EMTs carried the injured driver on a stretcher to the ambulance. The victim was huge, and the two big men carrying him visibly strained with effort. Rob recognized Bliss as the third rescuer, holding up the IV bag of clear fluid attached to the victim’s arm; she didn’t notice him in the line of cars. The ambulance passed Rob as it headed toward the interstate, lights and sirens blazing.

The trooper motioned Rob around the wreck. As he passed, a shudder ran through him as if he’d crossed some unseen barrier. The odd atmosphere of Needsville started at this exact point, and as he drove the rest of the way into town, it only got stronger.

At the Catamount Corner, Rob checked his e-mail and did a quick, fruitless search on the Internet. Evidently Rockhouse Hicks’s musical career had faded so thoroughly that not even cyberhicks who knew every concert played by Uncle Dave Macon could remember him. This both delighted and saddened Rob; the shit-heel deserved it, but at the same time, what a fate to befall a musician who’d once shared the stage with the immortals.

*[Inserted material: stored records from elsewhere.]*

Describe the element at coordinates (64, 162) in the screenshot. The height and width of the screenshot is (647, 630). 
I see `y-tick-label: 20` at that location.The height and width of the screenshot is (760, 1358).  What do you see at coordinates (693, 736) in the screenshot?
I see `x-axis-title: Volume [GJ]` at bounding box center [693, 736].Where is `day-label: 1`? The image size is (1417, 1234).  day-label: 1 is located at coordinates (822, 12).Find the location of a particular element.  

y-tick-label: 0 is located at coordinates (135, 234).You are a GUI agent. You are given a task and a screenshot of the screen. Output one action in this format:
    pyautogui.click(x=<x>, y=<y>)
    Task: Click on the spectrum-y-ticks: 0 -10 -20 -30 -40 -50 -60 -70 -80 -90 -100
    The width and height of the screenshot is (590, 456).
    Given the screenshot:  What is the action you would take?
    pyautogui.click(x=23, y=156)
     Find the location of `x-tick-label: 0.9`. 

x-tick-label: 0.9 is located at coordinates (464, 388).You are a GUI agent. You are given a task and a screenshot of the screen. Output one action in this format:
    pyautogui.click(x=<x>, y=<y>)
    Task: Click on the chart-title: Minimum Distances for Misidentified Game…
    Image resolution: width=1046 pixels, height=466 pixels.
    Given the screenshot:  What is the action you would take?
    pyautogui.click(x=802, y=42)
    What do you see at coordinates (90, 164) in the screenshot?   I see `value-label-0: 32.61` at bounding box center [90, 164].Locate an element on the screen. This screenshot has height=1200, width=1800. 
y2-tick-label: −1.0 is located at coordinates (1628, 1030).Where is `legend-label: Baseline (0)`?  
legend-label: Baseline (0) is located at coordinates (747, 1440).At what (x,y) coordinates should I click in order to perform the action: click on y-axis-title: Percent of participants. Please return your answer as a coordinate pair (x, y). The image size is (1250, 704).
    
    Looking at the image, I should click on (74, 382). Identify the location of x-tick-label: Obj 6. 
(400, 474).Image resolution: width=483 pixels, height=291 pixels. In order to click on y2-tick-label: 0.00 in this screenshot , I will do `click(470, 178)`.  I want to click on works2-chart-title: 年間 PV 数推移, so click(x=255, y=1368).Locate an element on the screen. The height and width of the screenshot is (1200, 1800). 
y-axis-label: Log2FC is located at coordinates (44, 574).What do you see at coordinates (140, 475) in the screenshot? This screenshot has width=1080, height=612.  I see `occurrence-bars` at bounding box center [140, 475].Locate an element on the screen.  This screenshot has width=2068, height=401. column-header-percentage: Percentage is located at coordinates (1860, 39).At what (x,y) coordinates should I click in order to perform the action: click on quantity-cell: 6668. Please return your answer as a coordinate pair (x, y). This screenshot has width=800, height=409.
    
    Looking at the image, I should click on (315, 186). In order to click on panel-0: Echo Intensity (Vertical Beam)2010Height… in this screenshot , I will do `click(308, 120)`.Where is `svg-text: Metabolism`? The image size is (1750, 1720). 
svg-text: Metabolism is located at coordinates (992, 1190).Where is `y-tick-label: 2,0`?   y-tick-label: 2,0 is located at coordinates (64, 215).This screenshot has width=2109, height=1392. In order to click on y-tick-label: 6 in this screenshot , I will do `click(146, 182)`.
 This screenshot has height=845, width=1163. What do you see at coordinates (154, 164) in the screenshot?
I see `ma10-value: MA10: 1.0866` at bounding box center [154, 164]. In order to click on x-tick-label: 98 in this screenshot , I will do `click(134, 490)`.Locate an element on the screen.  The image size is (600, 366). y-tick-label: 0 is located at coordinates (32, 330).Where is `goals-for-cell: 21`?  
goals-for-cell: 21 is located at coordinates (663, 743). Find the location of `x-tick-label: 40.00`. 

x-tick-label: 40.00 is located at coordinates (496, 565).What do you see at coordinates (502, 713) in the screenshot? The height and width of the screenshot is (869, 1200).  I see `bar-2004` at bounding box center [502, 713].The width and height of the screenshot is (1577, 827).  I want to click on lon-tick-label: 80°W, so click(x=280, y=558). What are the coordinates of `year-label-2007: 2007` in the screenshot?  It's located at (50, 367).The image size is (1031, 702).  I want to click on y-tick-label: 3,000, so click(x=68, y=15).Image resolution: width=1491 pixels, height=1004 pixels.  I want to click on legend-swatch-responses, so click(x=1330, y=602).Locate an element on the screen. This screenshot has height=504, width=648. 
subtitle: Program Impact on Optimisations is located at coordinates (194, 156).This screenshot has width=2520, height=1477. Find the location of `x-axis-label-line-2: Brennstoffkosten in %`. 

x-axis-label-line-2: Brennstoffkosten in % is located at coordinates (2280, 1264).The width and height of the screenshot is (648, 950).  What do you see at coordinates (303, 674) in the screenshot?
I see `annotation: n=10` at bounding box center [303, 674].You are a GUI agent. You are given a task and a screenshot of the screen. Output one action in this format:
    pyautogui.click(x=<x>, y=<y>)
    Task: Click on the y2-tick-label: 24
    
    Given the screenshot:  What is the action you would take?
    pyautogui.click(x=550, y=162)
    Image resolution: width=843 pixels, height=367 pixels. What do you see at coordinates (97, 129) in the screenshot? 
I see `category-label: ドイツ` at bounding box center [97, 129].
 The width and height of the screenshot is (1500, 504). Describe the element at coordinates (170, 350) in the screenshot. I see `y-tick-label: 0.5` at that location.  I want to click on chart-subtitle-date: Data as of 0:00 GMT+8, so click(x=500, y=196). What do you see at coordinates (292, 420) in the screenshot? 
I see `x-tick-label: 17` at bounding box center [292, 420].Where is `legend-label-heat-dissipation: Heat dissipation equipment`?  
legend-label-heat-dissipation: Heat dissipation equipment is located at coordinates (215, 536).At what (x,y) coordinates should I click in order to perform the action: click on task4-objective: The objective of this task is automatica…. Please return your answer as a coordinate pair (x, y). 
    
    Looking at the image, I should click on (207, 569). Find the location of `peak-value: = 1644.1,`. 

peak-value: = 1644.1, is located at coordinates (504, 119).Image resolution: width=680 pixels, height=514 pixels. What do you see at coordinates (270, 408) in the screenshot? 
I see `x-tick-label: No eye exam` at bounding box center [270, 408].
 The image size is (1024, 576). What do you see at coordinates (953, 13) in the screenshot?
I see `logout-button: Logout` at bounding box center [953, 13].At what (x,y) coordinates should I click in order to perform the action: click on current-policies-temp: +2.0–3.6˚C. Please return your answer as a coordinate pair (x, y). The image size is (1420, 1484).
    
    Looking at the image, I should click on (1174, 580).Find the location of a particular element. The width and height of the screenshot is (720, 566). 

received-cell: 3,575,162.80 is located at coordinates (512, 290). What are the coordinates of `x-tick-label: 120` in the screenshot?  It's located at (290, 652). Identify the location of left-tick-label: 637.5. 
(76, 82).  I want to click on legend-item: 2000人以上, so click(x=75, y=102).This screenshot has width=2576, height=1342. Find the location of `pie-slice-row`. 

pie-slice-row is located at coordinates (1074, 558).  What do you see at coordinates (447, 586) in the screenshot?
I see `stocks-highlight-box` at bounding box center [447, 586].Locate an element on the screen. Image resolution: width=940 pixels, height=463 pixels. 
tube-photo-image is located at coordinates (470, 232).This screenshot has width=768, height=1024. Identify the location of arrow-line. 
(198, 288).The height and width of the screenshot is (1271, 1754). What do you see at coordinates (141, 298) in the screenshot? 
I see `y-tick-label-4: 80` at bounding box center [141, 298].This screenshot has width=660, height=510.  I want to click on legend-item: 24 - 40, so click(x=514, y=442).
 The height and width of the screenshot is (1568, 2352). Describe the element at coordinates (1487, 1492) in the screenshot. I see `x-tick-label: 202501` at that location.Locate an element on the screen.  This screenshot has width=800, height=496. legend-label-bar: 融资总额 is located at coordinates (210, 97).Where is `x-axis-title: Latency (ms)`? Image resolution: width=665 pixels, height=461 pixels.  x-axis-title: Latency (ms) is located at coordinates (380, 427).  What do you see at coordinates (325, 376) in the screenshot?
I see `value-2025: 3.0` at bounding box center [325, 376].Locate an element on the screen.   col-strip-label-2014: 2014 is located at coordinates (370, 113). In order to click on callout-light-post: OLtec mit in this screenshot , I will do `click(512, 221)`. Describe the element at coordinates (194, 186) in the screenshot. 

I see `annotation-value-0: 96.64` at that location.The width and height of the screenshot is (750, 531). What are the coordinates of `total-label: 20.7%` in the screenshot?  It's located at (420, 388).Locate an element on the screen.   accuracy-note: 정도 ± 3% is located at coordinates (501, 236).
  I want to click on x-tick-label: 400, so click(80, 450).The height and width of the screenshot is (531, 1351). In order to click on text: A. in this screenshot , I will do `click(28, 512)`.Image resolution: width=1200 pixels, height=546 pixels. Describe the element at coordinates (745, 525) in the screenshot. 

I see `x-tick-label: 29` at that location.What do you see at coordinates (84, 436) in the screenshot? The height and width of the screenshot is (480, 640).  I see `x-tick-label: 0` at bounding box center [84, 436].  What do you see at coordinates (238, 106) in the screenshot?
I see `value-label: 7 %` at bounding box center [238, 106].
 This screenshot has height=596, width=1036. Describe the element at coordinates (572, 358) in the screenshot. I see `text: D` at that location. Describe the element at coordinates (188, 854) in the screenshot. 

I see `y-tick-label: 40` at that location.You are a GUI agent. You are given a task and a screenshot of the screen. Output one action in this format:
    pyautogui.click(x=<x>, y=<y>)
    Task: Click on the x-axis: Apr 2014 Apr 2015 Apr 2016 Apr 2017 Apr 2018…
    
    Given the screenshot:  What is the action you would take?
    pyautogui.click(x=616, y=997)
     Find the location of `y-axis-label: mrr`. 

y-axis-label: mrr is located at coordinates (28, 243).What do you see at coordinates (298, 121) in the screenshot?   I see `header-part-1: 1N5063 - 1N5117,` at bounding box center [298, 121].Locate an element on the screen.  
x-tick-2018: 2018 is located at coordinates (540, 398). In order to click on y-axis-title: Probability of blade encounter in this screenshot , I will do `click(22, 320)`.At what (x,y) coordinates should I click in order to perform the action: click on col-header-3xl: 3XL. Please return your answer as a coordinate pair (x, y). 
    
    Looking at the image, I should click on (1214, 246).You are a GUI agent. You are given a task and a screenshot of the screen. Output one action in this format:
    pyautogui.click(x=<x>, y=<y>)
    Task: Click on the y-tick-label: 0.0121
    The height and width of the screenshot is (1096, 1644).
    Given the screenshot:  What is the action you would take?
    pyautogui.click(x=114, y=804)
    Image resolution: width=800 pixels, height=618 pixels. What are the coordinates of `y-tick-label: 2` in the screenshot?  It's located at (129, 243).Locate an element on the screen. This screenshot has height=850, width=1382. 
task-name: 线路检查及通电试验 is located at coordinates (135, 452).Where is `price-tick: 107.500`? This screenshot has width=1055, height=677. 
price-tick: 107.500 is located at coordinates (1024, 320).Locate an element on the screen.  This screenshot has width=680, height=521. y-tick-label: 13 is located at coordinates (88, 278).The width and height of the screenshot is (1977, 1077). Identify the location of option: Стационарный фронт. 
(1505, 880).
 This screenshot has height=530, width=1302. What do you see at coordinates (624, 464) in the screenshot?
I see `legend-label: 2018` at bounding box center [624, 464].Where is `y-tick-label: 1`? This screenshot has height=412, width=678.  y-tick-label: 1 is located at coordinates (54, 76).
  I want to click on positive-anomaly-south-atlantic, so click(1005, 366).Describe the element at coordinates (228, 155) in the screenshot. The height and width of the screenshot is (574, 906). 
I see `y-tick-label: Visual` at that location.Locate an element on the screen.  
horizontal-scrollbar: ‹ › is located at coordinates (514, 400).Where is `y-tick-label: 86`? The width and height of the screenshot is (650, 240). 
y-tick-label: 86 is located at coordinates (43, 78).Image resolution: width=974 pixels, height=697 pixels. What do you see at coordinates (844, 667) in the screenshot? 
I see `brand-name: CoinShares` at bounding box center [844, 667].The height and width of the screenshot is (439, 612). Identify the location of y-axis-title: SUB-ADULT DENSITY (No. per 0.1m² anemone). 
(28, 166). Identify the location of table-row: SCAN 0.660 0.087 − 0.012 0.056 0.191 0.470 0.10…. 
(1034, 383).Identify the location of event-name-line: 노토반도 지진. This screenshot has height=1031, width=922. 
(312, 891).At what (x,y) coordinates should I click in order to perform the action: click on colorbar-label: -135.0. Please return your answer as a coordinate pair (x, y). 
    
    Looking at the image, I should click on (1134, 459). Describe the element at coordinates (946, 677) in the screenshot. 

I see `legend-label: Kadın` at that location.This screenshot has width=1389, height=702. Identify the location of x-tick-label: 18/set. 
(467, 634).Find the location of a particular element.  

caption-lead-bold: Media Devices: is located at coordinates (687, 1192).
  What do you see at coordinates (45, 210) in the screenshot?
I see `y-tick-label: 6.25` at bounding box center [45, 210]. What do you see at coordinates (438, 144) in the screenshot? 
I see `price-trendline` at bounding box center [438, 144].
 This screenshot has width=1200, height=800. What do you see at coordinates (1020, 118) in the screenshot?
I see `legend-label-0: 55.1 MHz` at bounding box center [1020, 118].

The room phone rang. “Hello?”

“Hi,” Bliss said. Her voice sounded a little odd. “I just finished my shift. Can I see you?”

“Sure.”

“Okay. I’m at the hospital in Unicorn. I’ll pick you up in an hour.”

* * *

Forty-five minutes later, Peggy Goins pushed open the door behind the Catamount Corner, lit her cigarette, and nearly screamed. Her first thought was that the dark shape huddled beside the wall was a bear cub, which meant the momma bear wouldn’t be far away. Then she sighed with relief.